### RECORDS FOR THIS EXERCISE
□ □ □ □

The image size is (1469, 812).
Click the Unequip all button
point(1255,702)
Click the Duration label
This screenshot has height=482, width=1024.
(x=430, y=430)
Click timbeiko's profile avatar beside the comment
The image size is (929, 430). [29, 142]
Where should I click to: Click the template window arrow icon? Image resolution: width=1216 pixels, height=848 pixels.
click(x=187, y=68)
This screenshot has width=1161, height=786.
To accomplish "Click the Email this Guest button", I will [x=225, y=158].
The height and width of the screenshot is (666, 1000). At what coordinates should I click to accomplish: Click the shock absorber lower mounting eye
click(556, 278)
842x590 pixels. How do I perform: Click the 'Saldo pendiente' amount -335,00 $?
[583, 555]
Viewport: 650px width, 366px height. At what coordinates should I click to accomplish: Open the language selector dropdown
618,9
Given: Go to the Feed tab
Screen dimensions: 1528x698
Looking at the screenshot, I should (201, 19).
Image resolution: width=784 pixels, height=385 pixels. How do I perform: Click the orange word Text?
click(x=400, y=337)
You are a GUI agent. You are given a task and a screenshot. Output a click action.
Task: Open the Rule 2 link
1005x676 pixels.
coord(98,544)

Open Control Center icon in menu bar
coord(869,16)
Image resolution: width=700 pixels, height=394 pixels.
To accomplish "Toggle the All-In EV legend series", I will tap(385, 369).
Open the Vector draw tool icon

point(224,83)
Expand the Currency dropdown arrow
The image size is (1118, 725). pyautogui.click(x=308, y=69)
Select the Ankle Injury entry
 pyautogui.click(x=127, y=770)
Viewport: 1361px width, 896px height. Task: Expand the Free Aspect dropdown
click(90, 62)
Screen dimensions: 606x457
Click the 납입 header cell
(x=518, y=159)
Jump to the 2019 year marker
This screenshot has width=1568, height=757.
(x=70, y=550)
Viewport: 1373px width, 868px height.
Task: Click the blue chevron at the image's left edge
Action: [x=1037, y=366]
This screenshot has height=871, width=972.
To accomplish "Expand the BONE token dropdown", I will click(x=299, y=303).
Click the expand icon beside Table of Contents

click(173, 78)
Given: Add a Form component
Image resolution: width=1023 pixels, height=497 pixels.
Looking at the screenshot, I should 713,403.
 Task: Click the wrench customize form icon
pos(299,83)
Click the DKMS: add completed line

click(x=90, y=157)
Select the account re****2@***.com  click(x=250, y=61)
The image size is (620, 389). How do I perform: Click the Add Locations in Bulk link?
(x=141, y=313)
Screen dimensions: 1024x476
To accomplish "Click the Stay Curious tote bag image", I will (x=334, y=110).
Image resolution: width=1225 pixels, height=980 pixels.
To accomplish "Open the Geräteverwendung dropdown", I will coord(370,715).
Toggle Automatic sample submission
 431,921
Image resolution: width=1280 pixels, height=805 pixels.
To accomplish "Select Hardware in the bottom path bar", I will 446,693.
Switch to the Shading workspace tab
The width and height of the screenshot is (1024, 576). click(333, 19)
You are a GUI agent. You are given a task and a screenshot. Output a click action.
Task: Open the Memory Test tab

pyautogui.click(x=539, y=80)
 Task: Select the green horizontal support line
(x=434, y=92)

□ □ □ □

### PROBLEM TO WORK ON
Every word of every entry must be returned as it appears.

### EXPECTED ANSWER
The image size is (1469, 812).
Click the Unequip all button
point(1255,702)
Click the Duration label
This screenshot has height=482, width=1024.
(x=430, y=430)
Click timbeiko's profile avatar beside the comment
The image size is (929, 430). [29, 142]
Where should I click to: Click the template window arrow icon? Image resolution: width=1216 pixels, height=848 pixels.
click(x=187, y=68)
This screenshot has width=1161, height=786.
To accomplish "Click the Email this Guest button", I will [x=225, y=158].
The height and width of the screenshot is (666, 1000). At what coordinates should I click to accomplish: Click the shock absorber lower mounting eye
click(556, 278)
842x590 pixels. How do I perform: Click the 'Saldo pendiente' amount -335,00 $?
[583, 555]
Viewport: 650px width, 366px height. At what coordinates should I click to accomplish: Open the language selector dropdown
618,9
Given: Go to the Feed tab
Screen dimensions: 1528x698
Looking at the screenshot, I should (201, 19).
Image resolution: width=784 pixels, height=385 pixels. How do I perform: Click the orange word Text?
click(x=400, y=337)
You are a GUI agent. You are given a task and a screenshot. Output a click action.
Task: Open the Rule 2 link
1005x676 pixels.
coord(98,544)

Open Control Center icon in menu bar
coord(869,16)
Image resolution: width=700 pixels, height=394 pixels.
To accomplish "Toggle the All-In EV legend series", I will tap(385, 369).
Open the Vector draw tool icon

point(224,83)
Expand the Currency dropdown arrow
The image size is (1118, 725). pyautogui.click(x=308, y=69)
Select the Ankle Injury entry
 pyautogui.click(x=127, y=770)
Viewport: 1361px width, 896px height. Task: Expand the Free Aspect dropdown
click(90, 62)
Screen dimensions: 606x457
Click the 납입 header cell
(x=518, y=159)
Jump to the 2019 year marker
This screenshot has width=1568, height=757.
(x=70, y=550)
Viewport: 1373px width, 868px height.
Task: Click the blue chevron at the image's left edge
Action: [x=1037, y=366]
This screenshot has height=871, width=972.
To accomplish "Expand the BONE token dropdown", I will click(x=299, y=303).
Click the expand icon beside Table of Contents

click(173, 78)
Given: Add a Form component
Image resolution: width=1023 pixels, height=497 pixels.
Looking at the screenshot, I should 713,403.
 Task: Click the wrench customize form icon
pos(299,83)
Click the DKMS: add completed line

click(x=90, y=157)
Select the account re****2@***.com  click(x=250, y=61)
The image size is (620, 389). How do I perform: Click the Add Locations in Bulk link?
(x=141, y=313)
Screen dimensions: 1024x476
To accomplish "Click the Stay Curious tote bag image", I will (x=334, y=110).
Image resolution: width=1225 pixels, height=980 pixels.
To accomplish "Open the Geräteverwendung dropdown", I will coord(370,715).
Toggle Automatic sample submission
 431,921
Image resolution: width=1280 pixels, height=805 pixels.
To accomplish "Select Hardware in the bottom path bar", I will 446,693.
Switch to the Shading workspace tab
The width and height of the screenshot is (1024, 576). click(333, 19)
You are a GUI agent. You are given a task and a screenshot. Output a click action.
Task: Open the Memory Test tab

pyautogui.click(x=539, y=80)
 Task: Select the green horizontal support line
(x=434, y=92)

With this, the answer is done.